Kurtulmuş, “Saraybosna’dan Halep’e, Şam’a, Bağdat’a, Mekke’ye, Hicaz’a, Kudüs’e kadar geniş coğrafyada mevlevihaneler bizim burçlarımızın nurdan kaleleridir, nurdan kuleleridir. Bu çerçevede yalnızca bunu bir terbiye mektebinin, irfan mektebinin çok kuvvetli medreseleri olarak, dervişlerin eğitim aldıkları alan olarak değil, tıpkı vakitte geçmiş devirde mücahitlerin birleştiği, bütünleştiği yerler olarak da ortaya koymuşlardır.” yorumunda bulundu.
GAZZE VURGUSU
Kurtulmuş, bu sene bir diğer mevlevihaneye dikkati çekmek istediğini söyleyedi ve “Suriye’de, Halep Mevlevihanesi ve Şam Mevlevihanesi de Mevlevi dergahlarının en değerli ayaklarından ikisidir. Ümit ederiz ki en kısa vakitte Halep ve Şam mevlevihanelerinde de burada olduğu üzere Mevlevi ayinlerinin yapılacağı hoş, iyilik dolu günler gelecektir. Ümit ederiz ki Şam’dan açılan kapı Kudüs’e gerçek yürüyecek ve Kudüs Mevlevihanesi’nde de en kısa vakitte böylesine görkemli ayinler yapılacaktır. Zira Anadolu’da yaşayan Türkiye Cumhuriyeti yurttaşı olan bizler için bu mevlevihanelerdeki ecdadın bize bıraktığı bir miras vardır.” halinde konuştu.
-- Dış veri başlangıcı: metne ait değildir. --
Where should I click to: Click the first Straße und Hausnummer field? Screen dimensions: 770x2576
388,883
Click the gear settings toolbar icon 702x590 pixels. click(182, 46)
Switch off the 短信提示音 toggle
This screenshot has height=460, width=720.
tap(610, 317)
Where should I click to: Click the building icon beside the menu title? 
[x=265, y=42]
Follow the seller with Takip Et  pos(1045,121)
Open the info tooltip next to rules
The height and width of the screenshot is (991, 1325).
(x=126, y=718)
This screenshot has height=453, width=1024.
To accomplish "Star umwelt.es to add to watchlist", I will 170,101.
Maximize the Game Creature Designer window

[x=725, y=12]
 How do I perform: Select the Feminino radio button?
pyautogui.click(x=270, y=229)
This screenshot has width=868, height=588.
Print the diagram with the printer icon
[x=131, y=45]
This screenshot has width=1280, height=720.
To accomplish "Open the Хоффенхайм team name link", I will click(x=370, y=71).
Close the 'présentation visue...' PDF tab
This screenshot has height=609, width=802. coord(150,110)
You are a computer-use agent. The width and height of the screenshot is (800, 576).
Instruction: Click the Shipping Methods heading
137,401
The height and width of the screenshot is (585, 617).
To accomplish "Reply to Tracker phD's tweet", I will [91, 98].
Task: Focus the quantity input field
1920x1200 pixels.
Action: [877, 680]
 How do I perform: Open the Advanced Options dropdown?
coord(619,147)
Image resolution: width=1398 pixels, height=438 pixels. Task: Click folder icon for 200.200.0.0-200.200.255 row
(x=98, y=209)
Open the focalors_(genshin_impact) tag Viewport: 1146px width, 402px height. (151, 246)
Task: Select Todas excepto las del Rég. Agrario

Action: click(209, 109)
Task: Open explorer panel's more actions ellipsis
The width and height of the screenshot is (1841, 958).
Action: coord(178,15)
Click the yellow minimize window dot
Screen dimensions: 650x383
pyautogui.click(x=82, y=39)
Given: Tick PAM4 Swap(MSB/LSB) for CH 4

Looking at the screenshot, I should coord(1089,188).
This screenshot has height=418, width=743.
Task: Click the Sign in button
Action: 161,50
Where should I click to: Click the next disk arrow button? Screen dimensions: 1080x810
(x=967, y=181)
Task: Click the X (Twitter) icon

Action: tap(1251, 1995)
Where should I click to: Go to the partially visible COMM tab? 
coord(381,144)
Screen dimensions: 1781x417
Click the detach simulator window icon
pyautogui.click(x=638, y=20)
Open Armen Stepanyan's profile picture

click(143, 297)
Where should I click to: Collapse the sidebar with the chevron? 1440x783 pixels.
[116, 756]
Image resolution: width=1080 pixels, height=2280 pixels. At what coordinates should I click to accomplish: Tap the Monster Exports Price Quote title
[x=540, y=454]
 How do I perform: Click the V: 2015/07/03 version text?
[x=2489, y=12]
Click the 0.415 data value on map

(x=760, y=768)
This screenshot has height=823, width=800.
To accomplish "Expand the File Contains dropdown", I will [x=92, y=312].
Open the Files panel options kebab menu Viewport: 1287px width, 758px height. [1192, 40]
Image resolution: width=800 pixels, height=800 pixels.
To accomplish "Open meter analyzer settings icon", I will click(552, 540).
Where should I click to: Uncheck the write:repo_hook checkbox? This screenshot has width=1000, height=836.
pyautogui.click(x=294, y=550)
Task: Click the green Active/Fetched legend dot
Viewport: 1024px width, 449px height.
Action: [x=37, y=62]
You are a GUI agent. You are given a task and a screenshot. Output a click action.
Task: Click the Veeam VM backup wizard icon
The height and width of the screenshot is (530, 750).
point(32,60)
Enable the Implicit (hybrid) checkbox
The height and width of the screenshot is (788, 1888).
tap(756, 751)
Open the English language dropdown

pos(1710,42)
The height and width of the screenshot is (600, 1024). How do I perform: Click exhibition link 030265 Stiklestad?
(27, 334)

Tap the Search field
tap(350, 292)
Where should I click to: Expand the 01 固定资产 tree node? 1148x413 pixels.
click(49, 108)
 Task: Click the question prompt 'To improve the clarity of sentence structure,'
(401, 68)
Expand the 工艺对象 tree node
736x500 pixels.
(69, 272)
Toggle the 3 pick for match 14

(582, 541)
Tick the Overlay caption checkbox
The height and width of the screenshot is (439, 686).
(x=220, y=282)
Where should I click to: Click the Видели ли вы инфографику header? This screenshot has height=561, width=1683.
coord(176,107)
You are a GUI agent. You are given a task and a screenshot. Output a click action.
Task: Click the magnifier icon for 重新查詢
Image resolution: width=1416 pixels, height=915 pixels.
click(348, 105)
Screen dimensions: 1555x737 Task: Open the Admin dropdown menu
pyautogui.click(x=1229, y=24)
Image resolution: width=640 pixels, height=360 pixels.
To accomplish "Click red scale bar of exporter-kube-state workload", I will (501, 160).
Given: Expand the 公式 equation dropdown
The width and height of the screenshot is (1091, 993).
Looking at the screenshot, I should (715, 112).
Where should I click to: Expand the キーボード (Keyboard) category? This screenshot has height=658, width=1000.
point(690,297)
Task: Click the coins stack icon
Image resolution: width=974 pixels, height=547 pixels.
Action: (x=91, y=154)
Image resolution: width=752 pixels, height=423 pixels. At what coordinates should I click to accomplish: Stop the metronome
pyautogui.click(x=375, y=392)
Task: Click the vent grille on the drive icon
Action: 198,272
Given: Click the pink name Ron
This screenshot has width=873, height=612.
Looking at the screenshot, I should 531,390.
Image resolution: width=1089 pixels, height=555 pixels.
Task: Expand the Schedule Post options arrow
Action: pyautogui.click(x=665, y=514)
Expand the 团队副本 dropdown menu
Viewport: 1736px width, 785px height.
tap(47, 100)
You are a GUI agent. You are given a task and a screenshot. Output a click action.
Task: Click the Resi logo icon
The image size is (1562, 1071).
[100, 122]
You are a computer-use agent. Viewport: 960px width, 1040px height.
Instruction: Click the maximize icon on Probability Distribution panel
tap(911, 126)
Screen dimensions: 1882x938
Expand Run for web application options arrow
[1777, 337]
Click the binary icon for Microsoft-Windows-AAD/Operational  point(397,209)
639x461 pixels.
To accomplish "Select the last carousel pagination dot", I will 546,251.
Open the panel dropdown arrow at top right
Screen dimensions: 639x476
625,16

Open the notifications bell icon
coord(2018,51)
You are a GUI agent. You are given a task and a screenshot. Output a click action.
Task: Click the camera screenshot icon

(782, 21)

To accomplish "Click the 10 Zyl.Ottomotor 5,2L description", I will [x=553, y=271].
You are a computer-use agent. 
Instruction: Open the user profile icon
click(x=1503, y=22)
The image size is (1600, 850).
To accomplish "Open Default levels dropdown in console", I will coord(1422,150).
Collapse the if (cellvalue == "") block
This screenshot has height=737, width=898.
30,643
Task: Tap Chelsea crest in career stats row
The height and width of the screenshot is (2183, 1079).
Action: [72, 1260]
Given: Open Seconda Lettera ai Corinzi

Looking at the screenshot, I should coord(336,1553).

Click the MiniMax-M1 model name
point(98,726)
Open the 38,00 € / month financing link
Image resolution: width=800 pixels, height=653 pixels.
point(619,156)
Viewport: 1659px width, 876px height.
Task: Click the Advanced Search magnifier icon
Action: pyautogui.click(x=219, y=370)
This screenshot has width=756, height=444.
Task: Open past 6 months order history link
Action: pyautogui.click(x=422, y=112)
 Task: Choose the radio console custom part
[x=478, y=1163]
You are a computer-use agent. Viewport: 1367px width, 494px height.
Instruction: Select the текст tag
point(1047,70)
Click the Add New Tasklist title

Mevleviliğin, yalnızca dervişanın bir ortaya geldiği yerler olmadığını, birebir vakitte mücahidin alaylarının da oluştuğu olağanüstü değerli cihat ehlinin bir ortaya geldiği kıymetli yerler olduğunu vurgulayan Kurtulmuş: “Bu vesileyle tekraren söylemek isterim ki, artık 61 yıllık ortadan sonra, ümit ediyorum en kısa vakitte Şam ve Halep mevlevihanesinde olağanüstü hoş ayinler yapılacak, orada Mevlana dostları Konya’da olduğu üzere özgürce buluşacak ve inşallah Hazreti Mevlana’yı anacaklardır. Birebir biçimde, artık tahminen hayal üzere görünüyor lakin çok kısa bir mühlet sonra Kudüs Mevlevihanesi de kapılarını açacak, sizin üzere dünyanın dört bir tarafından gelen Mevlana dostlarını ağırlayacak ve orada hem geçmişimize rahmet okuyacak hem de Mevlana Celaleddin-i Rumi daha yeterli anmak ve anlamak için bir ortaya gelecek. Şam’ın kapıları, Kudüs’ün kapılarını açsın diyor, Şam Mevlevihanesi’ne nasip olan özgürlük, Kudüs Mevlevihanesi’ne de nasip olsun diyorum.” Demesi üzerine salonda alkışlanmaya başladı ve merasime katılanlara “Tereddütlü alkışlıyorsunuz. Bir tereddütünüz var mı?” diyen Kurtulmuş, salonda uzun bir mühlet daha alkışlandı.
Kurtulmuş son olarak, “Sizin ecdadınız, Kudüs Mevlevihanesini asırlar boyunca imar ve inşa etti, orayı açık tuttu. İnşallah bu hoş gecede, 751. Vuslat Gecesi’nde niyazımız odur. Ya Rabbi, Şam ve Halep’i özgürleştirdiğin üzere Kudüs’ü ve Kudüs Mevlevihanesi’ni de özgürleştir, bugünleri görmeyi bizlere nasip eyle.” Sözlerini kullandı.